▶ _Stored records_
——
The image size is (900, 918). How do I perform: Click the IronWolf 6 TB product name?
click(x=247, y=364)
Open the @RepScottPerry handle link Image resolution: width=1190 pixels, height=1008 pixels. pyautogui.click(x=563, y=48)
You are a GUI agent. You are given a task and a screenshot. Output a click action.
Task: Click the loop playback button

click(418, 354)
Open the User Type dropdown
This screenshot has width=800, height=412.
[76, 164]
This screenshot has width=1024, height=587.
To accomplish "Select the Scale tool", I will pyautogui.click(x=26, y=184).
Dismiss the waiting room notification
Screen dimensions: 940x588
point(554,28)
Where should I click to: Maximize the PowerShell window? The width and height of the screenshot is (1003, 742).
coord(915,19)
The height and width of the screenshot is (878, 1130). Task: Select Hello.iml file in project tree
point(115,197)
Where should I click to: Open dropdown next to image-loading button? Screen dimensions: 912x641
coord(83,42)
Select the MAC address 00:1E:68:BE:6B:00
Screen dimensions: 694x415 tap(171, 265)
——
Your output should be the lines from the one with "Where should I click to: Maximize" through the end of the records above, copied exactly.

Where should I click to: Maximize the PowerShell window? The width and height of the screenshot is (1003, 742).
coord(915,19)
The height and width of the screenshot is (878, 1130). Task: Select Hello.iml file in project tree
point(115,197)
Where should I click to: Open dropdown next to image-loading button? Screen dimensions: 912x641
coord(83,42)
Select the MAC address 00:1E:68:BE:6B:00
Screen dimensions: 694x415 tap(171, 265)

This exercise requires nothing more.